官术网_书友最值得收藏!

Implementing KNN in Swift

Fast implementations of KNN and DTW can be found in many machine learning and DSP libraries, for example lbimproved and matchbox C++ libraries:

The KNN classifier works with virtually any type of data since you define distance metric for your data points. That's why we define it as a generic structure parameterized with types for features and labels. Labels should conform to a Hashable protocol, as we're going to use them for dictionary keys:

struct kNN<X, Y> where Y: Hashable { ... } 

KNN has two hyperparameters: k—the number of neighbors var k: Int, and distance metric. We'll define it elsewhere, and pass during the initialization. Metric is a function, returning double distance for any two samples x1 and x2:

var distanceMetric: (_ x1: X, _ x2: X) -> Double 

During the initialization, we just record the hyperparameters inside our structure. The definition of init looks like this:

init (k: Int, distanceMetric: @escaping (_ x1: X, _ x2: X) -> Double) { 
    self.k = k 
    self.distanceMetric = distanceMetric 
}  

KNN stores all its training data points. We are using the array of pairs (features, label) for this purposes:

private var data: [(X, Y)] = []  

As usual with supervised learning models, we'll stick to the interface with two methods, train and predict, which reflect the two phases of a supervised algorithm's life.
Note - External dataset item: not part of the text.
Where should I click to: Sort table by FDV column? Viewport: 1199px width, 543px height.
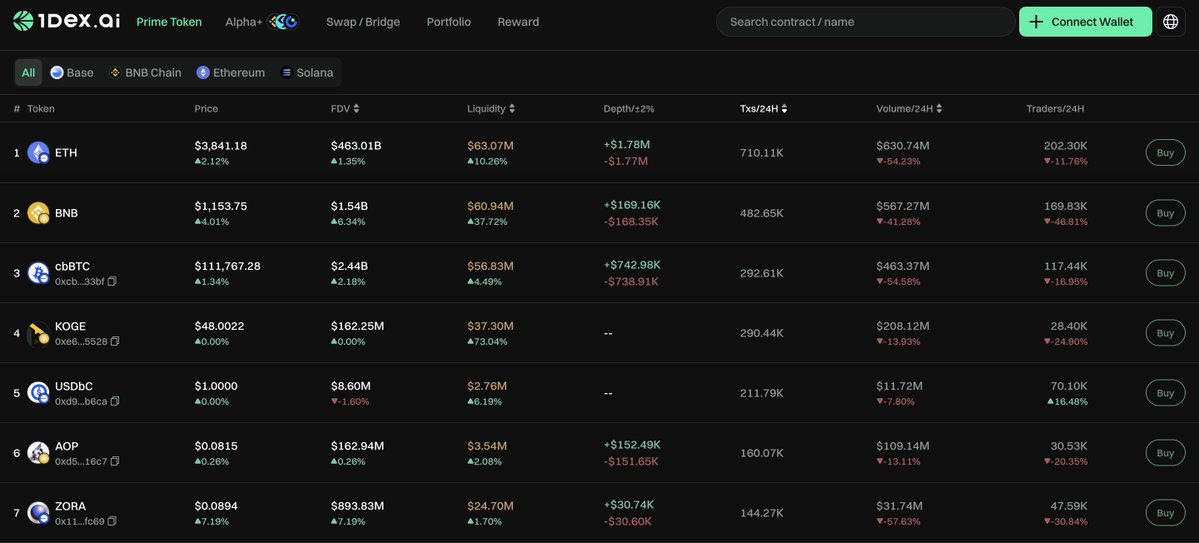point(345,109)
The train method in the case of KNN just saves the data points to use them later in the predict method:

mutating func train(X: [X], y: [Y]) { 
    data.append(contentsOf: zip(X, y)) 
} 

The predict method takes the data point and predicts the label for it:

func predict(x: X) -> Y? {  
    assert(data.count > 0, "Please, use method train() at first to provide training data.") 
    assert(k > 0, "Error, k must be greater then 0.") 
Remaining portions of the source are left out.